**Tasks:**
• A. Answer the following questions using the review of the film Stepmom.
(i) Which actor plays the fashion photographer Isabel?
(ii) In which year's Oscar race was the film dismissed as a contender?
(iii) What is the name of Jackie's ex-husband?
• B. Rename "Viewport" to "Window" in everything from the start of the records down to the line containing "click(x=419, y=154)", and return only those lines, otherwise unchanged.

## BEGIN Reading text

Julia Roberts, Susan Sarandon, and Ed Harris star in a touching story of unlikely friendship between two remarkable women. A hilarious, poignant, heartfelt drama. One of the best films of the year! Wonderful, funny, emotional and uplifting.Sara Edwards,
Although Stepmom was dismissed as a contender in the 1998 Oscar race, it’s worth giving a second chance to this rather cogent, sharp-tongued look at second chances. Susan Sarandon’s performance as a mum about to be replaced by her ex-husband’s new girlfriend (played by Julia Roberts) has a lot of bite, and it’s a shame the script opted to trivialise her plight in its final reel. Initially, the rancour that passes between divorced mum Jackie (Sarandon) and trendy fashion photographer Isabel (Roberts) rings true, aided by the sincerity of Jackie’s ex-husband Luke (Ed Harris) and the emotional plight of their children, who have the most to lose in their parents’ divorce. As the drama makes clear, the children are the real victims in the agony that ensues between old and new love.

## END Reading text
## BEGIN Materials provided

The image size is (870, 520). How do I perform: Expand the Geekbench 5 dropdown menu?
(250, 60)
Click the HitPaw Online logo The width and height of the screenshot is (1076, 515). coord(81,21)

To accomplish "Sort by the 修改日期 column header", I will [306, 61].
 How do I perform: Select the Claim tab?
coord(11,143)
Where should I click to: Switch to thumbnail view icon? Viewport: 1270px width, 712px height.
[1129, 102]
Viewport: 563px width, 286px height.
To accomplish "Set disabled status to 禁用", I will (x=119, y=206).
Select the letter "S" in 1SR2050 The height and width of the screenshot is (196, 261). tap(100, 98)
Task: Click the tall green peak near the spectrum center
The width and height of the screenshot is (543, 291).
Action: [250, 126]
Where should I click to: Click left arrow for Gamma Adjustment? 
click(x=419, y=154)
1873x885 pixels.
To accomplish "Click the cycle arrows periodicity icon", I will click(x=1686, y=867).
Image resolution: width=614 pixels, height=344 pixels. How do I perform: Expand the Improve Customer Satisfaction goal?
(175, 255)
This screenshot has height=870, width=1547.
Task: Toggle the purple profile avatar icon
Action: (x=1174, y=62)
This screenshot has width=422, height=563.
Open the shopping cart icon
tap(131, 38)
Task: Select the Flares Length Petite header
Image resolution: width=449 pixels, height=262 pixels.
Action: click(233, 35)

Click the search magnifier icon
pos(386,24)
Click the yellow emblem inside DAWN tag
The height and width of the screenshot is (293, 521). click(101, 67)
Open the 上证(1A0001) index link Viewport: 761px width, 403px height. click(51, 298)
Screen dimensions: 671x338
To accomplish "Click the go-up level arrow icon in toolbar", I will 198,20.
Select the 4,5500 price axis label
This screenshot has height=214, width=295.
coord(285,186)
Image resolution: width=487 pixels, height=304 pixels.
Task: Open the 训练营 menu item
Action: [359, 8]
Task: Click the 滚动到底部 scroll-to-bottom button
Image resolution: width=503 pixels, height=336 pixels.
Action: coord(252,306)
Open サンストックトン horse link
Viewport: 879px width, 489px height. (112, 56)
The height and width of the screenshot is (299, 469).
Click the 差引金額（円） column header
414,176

## END Materials provided

**Final results:**
• A.
(i) Julia Roberts
(ii) 1998
(iii) Luke

• B.
The image size is (870, 520). How do I perform: Expand the Geekbench 5 dropdown menu?
(250, 60)
Click the HitPaw Online logo The width and height of the screenshot is (1076, 515). coord(81,21)

To accomplish "Sort by the 修改日期 column header", I will [306, 61].
 How do I perform: Select the Claim tab?
coord(11,143)
Where should I click to: Switch to thumbnail view icon? Window: 1270px width, 712px height.
[1129, 102]
Window: 563px width, 286px height.
To accomplish "Set disabled status to 禁用", I will (x=119, y=206).
Select the letter "S" in 1SR2050 The height and width of the screenshot is (196, 261). tap(100, 98)
Task: Click the tall green peak near the spectrum center
The width and height of the screenshot is (543, 291).
Action: [250, 126]
Where should I click to: Click left arrow for Gamma Adjustment? 
click(x=419, y=154)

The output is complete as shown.